I remember, the old days when all you had to worry about was whether the milkman would arrive in time for breakfast. Those days, we listened to the radio for entertainment and lived a wonderful simplistic life, where personal privacy was a guaranteed commodity.
However, now with the wide usage of the internet, it doesn’t seem to be that way anymore. Some banks now store credit card details in online databases. Other firms do the same with their employee details. Now more often than not, these are protected with horrible flimsy passwords.
In 2007, InTechnology.com found that the world’s most common password was… wait for it… ‘password’. Oh the irony! Those right behind are: ‘123456′, ‘qwerty’, and ‘monkey’.
However, that is to say, the password system should not be a security flaw as well. Did you know that there are a thousand possible permutations (that is to say, number arrangements) for a three digit number? Now consider how many there’d be with four digits… and a single letter. (: This then brings us onto the topic of ’strong/weak’ passwords.
Guidelines for creating a Strong Password:
Why are some passwords strong and some others now? Wikipedia defines a strong password to be:
- Not contain any affiliations with the user in question, nor with any common words in the English Language
- Contain a mixture of letters, numbers and symbols (CaSe SeNSiTiVE would be best.)
- Be around 12 to fourteen characters long.
Examples? Here’s one straight from Wiki:Tp4tci2s4U2g! Seems to be a random string of text right? Let’s see what it stands for:The password 4this computer is 2strong 4 U 2 guess! Pretty neat eh?
So why is this stronger than just using ‘monkey’?
Most hackers exploit passwords by using a brute-force method. Essentially, this is where they go and create all the combinations of letters possible, and then feed them in one by one, normally with a computer to speed things up a bit.. Don’t get it? It’s okay, I suck at explaining things.

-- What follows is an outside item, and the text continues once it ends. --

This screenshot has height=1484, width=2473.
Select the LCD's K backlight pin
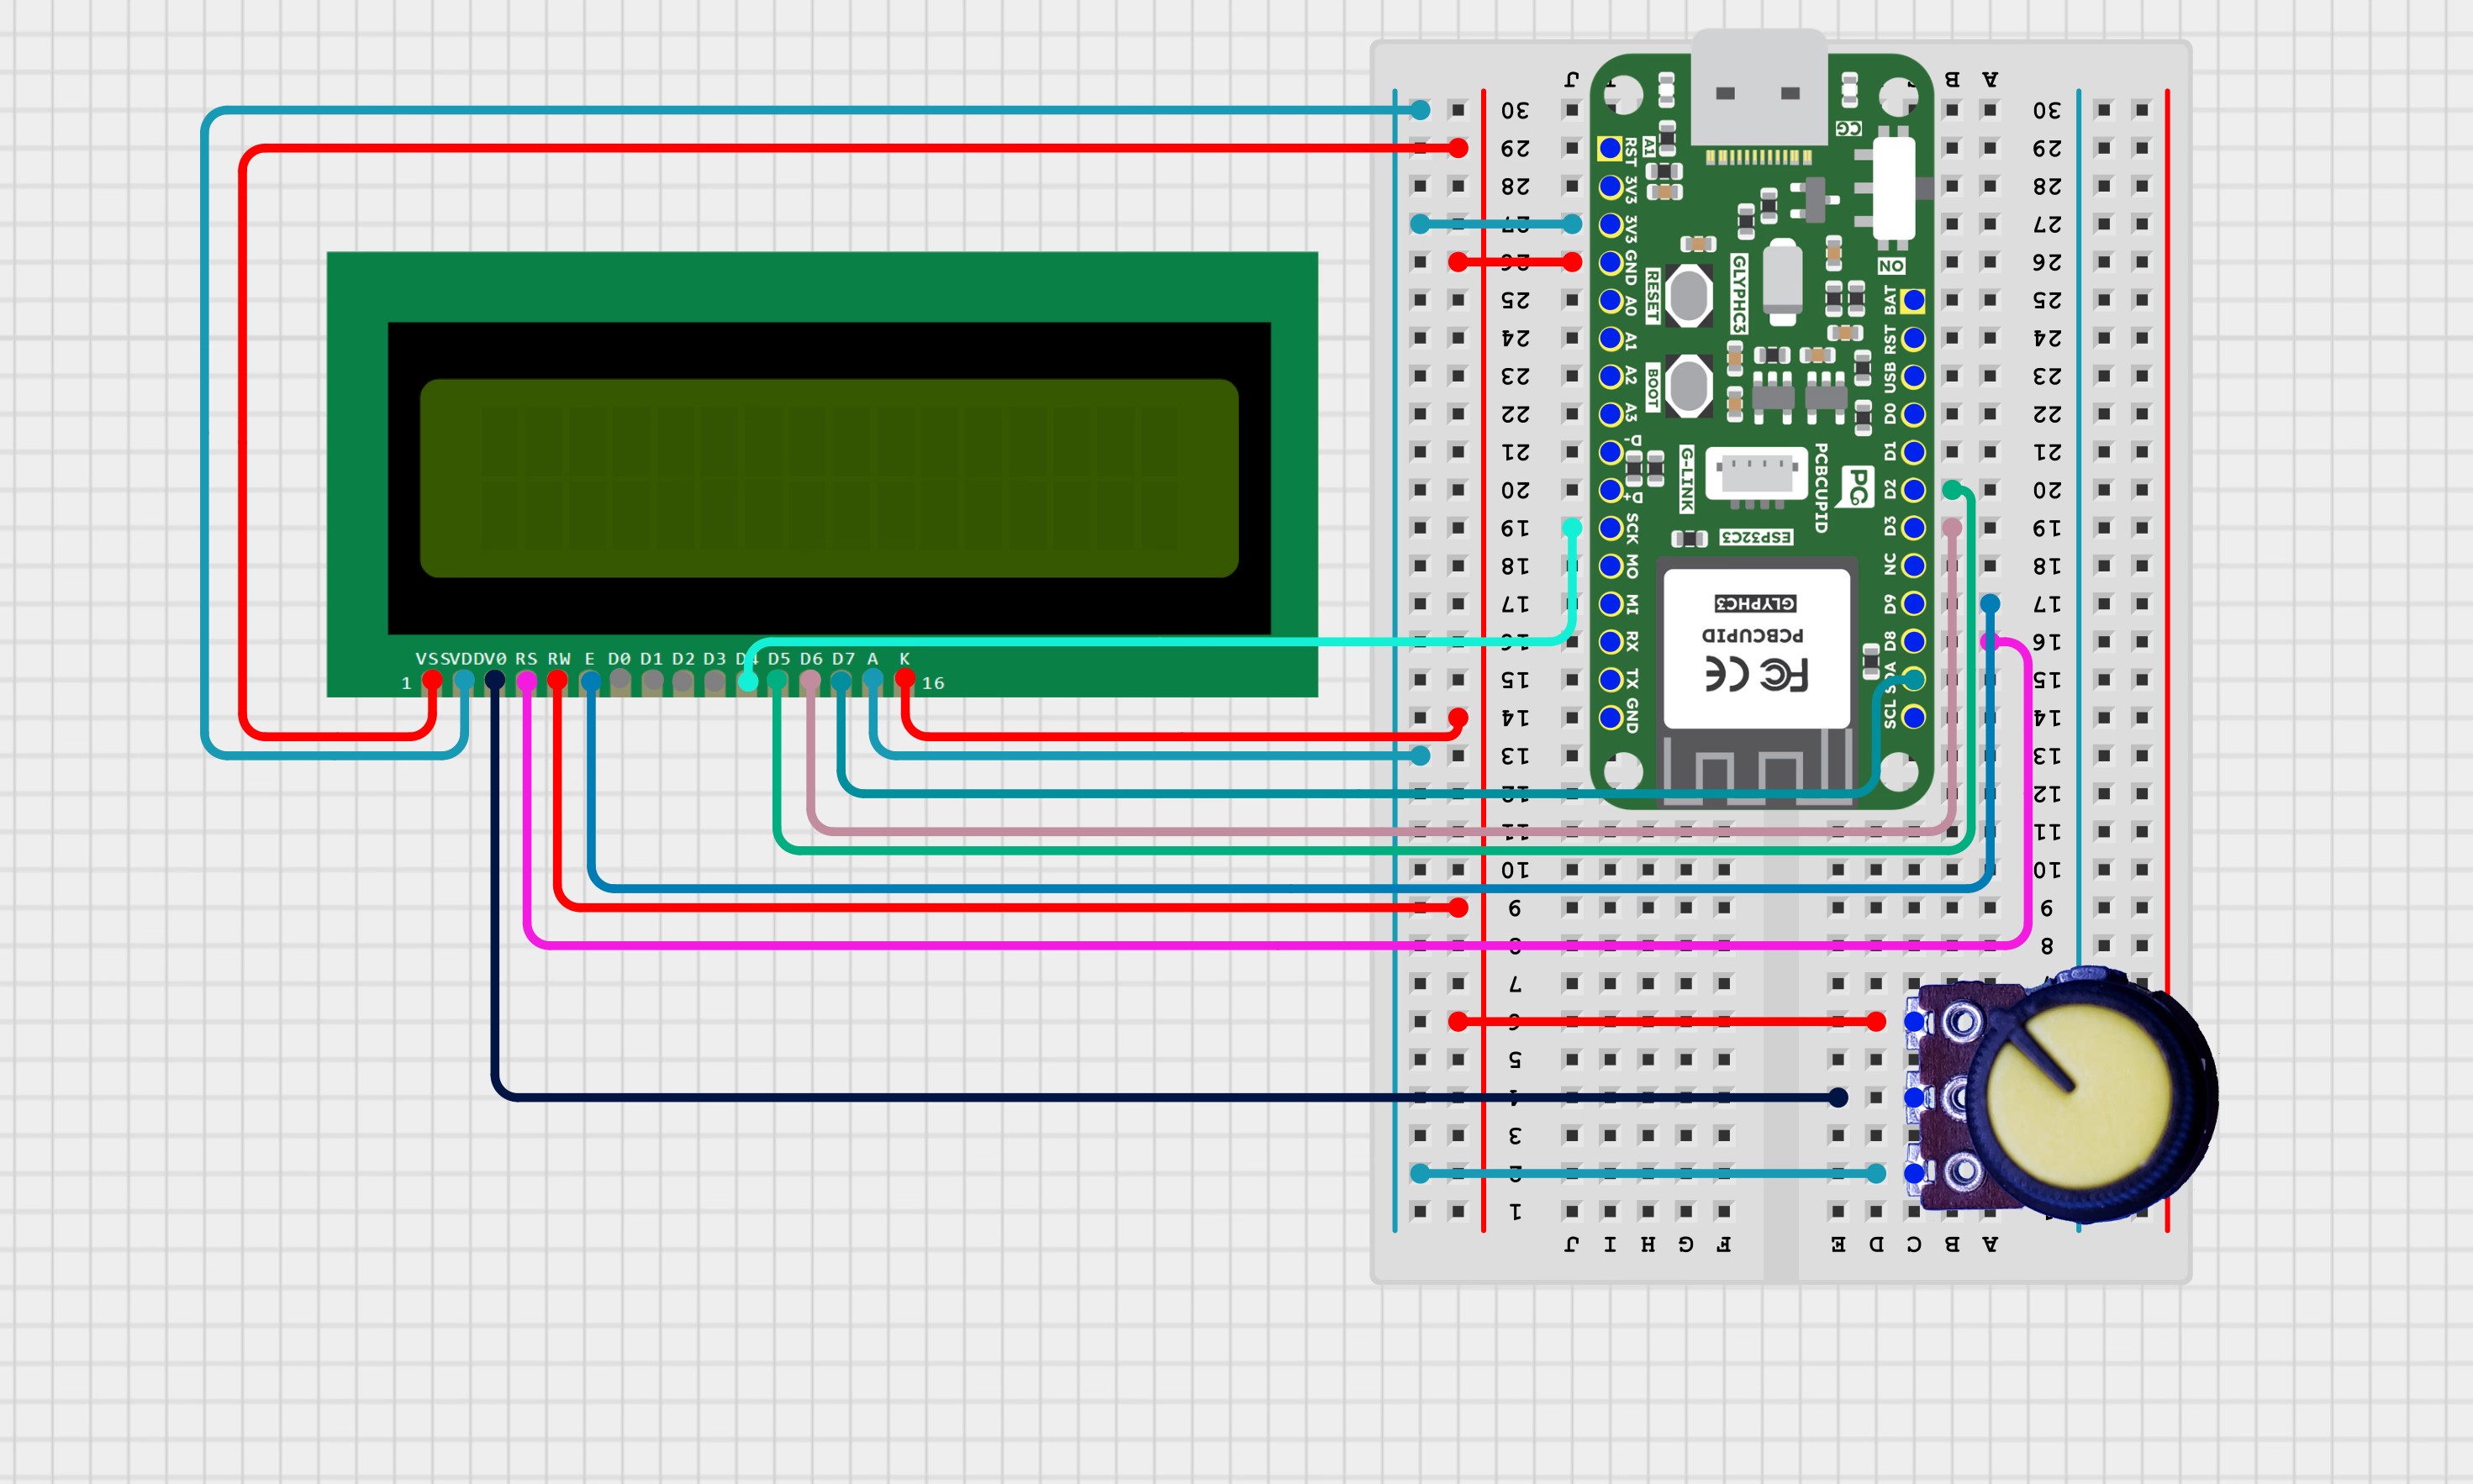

Let’s say I know somebody has a password created from two lower-case letters. Well, easy. I’ll just manually brute-force it.
‘aa’. No? okay, let’s try ‘ab’. Hmm… ‘ac’? ‘ad… no… ae… no…’ etc, etc.
Somebody’s going to get there eventually, and having macro-creating software at the tips of our fingers won’t help as well.
So to wrap up, the sole aim in creating such a password is to increase the total amount of possible permutations through using numbers, letters and punctuation.